The 1974-75 C Language Reference doesn't mention typedef, presumably because it didn't yet exist. When C was designed, every type's name contained a reserved word, making it possible for a compiler to fully parse a program which didn't use the preprocessor without needing to distinguish any symbols other than reserved words. The ability to parse programs without needing to care about how symbols are defined was a useful trait, but typedef was added in a way that defenestrated it. Within a function, it would be impossible to know, without knowing the definition of x, whether x * y; means "multiply x by y an discard the result" or "define a new symbol named y of type x*".
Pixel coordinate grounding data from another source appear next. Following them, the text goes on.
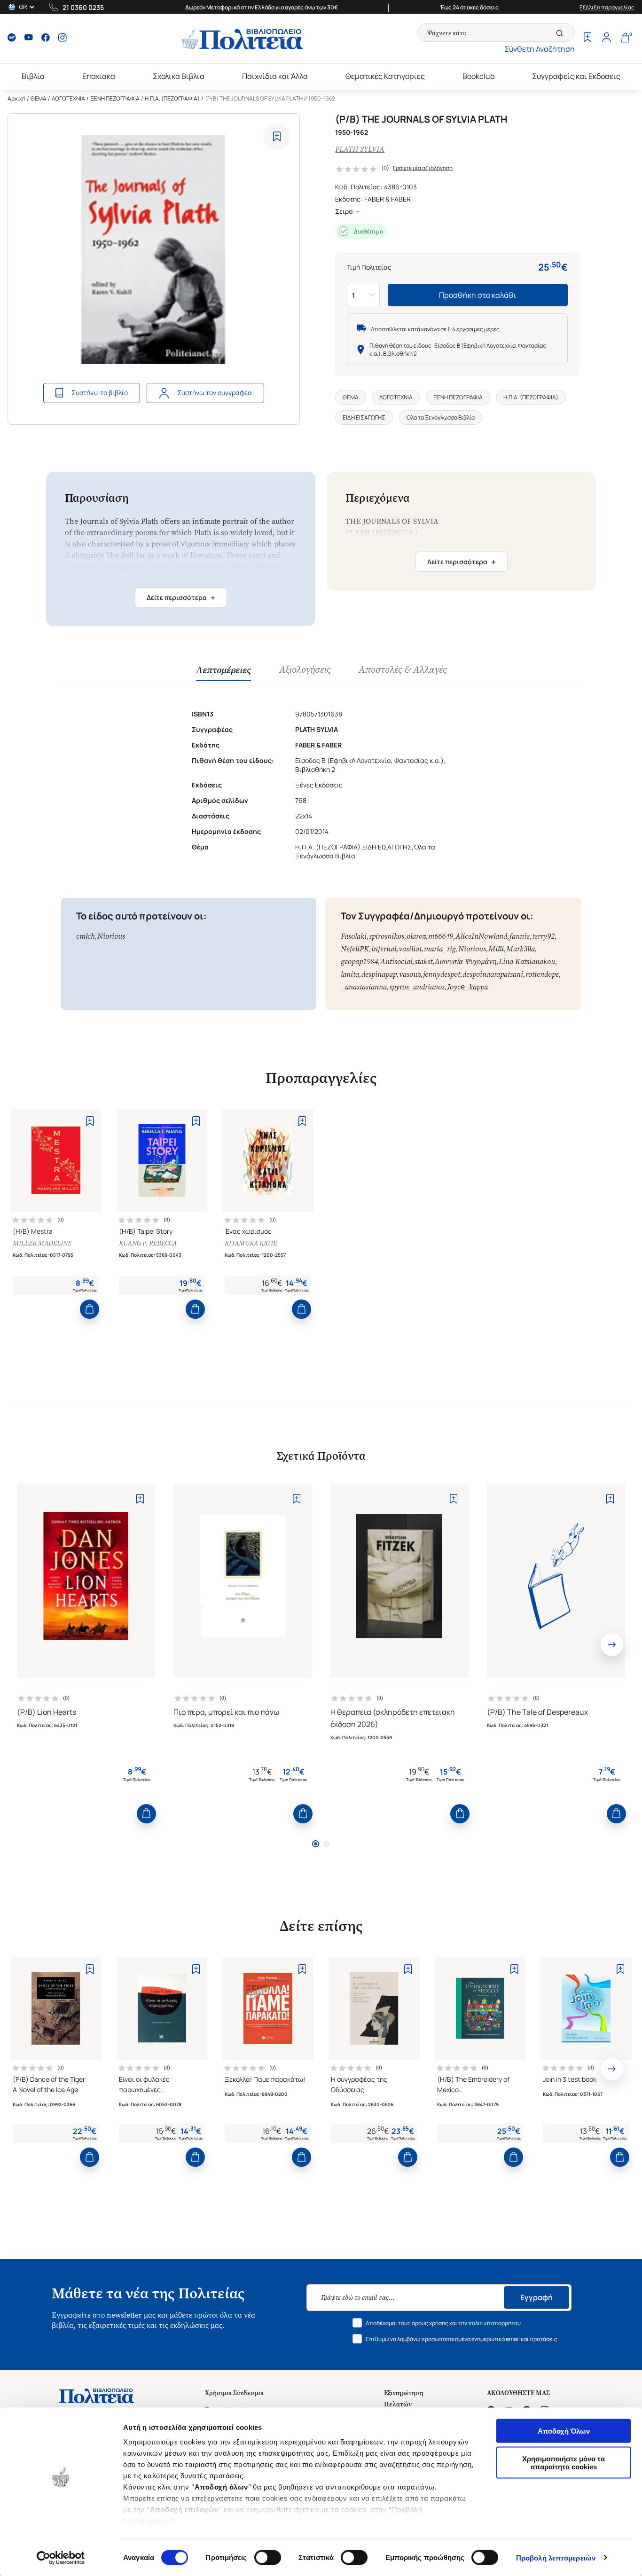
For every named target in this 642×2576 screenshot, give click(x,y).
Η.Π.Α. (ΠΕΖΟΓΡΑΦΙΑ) (172, 98)
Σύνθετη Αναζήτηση (539, 49)
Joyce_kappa (467, 987)
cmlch (85, 936)
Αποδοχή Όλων (564, 2431)
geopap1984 (359, 961)
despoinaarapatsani (492, 974)
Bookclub (478, 76)
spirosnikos (386, 936)
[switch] (267, 2557)
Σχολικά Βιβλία (178, 76)
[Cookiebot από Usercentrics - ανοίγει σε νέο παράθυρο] (61, 2558)
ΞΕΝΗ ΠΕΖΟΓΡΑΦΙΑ (115, 98)
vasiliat (410, 949)
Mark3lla (520, 949)
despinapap (379, 974)
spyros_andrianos (417, 987)
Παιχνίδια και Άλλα (275, 76)
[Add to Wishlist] (276, 136)
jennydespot (441, 974)
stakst (423, 961)
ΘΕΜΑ (39, 98)
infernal (383, 949)
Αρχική (16, 98)
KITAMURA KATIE (251, 1243)
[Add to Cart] (89, 1309)
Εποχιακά (98, 76)
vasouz (410, 974)
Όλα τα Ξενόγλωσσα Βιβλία (440, 417)
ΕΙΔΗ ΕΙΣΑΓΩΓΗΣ (364, 417)
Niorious (111, 936)
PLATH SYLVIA (359, 149)
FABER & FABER (387, 199)
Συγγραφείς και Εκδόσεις (576, 76)
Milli (496, 949)
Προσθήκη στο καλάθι (478, 295)
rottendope (542, 974)
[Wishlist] (587, 38)
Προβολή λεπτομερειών (555, 2557)
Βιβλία (33, 76)
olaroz (416, 936)
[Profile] (606, 38)
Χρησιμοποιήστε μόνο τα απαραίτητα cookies (563, 2462)
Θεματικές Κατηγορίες (385, 76)
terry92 (543, 936)
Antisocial (396, 961)
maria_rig (440, 949)
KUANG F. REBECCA (148, 1243)
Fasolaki (354, 936)
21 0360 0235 (83, 7)
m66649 (440, 936)
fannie (519, 936)
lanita (350, 974)
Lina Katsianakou (527, 961)
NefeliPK (355, 949)
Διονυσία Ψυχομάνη (465, 961)
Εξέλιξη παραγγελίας (606, 7)
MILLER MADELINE (42, 1243)
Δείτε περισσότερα (181, 597)
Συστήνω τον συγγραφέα (214, 392)
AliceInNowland (481, 936)
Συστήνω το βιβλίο (99, 392)
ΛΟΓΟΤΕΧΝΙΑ (68, 98)
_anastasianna (364, 987)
Note also that if a header file contains the declarations (at file scope):

struct foobzil;
void doSomething(struct foo *p);

they will be equally usable whether a definition of struct foobzil appeared earlier in the compilation unit, will appear later in the compilation unit, isn't defined anywhere in the compilation unit but is defined in a different one, or isn't defined anywhere in the program. All of this is made possible by the struct keyword. While the initial struct foobzil line could have been treated as typedef struct foobzil foobzil;, the C language has historically not tolerated duplicate definitions. While some compilers require the pre-declaration of the structure name before the function prototype, compilers which extended the language to process prototypes usefully without the predeclaration could simply ignore it.

For some context, let's observe that when you write:

struct S { int x; };

This is the exact same, grammatically, as:

int; // this is a legal C declaration!

Isn't that surprising?

There is only 1 context where you can use struct in C: the type of a declaration. What's a declaration? Predominantly a "type-specifier" followed by an optional variable name.

According to K&R (1978), both of the examples above are "type specifiers":

<type-specifier>   ::= int | char | ... | <struct-specifier>

<struct-specifier> ::=
   | struct <identifier>? { <struct-declaration-list> }
   | struct <identifier>

The key point is that the "struct-declaration-list" is optional! When you declare a variable like struct S my_var;, you're choosing to omit the braced definition of the struct.

And when you introduce a new struct tag with struct S { int x; };, that is also a declaration. BUT you're choosing to omit the name of a variable.

C lets you omit the variable name, and that's why int; is a legal declaration.

In the entirety of the C language, there is only 1 place you can use struct. You choose to add a variable name to the declaration, or a braced definition to the type-specifier.

This perspective is important. The language is not imposing that you "prepend" struct to a seemingly normal variable declaration.

Compare this with modern languages like Java, where a class definition is syntactically and semantically distinct. In C, it's a single, multi-faceted language feature.

And as a C compiler maintainer, this IS how you implement struct. It really is one language feature!

But why not always parse struct tags as type specifiers?

I don't think we can assume Ritchie knew about this any more than he knew about inheritance, for-each loops, or lambdas. Either nobody needed it, or it hadn't been invented!

But we know users did establish the idiom that type-specifiers should have synonymous identifiers. This came in the form as #define MyType struct S, but, as K&R (1978) states, this didn't work for function type-specifiers.

This was an aesthetic problem with the language, and instead of adding a messy special case for struct tags, Kernighan and Ritchie generalized the solution to something far more useful. typedef lets you give a name to ANY type-specifier! struct S, or struct S { ... }, or enums, unions, function pointers, platform dependent sizes.

That's what K&R cites as the purpose of typedef. A multi-faceted solution to an already multi-faceted declaration syntax. No special cases, and it respects the existing grammar: A declaration is a type-specifier with an optional variable name. And now, any type-specifier you want can have a unique name.

Please feel free to ask for clarification.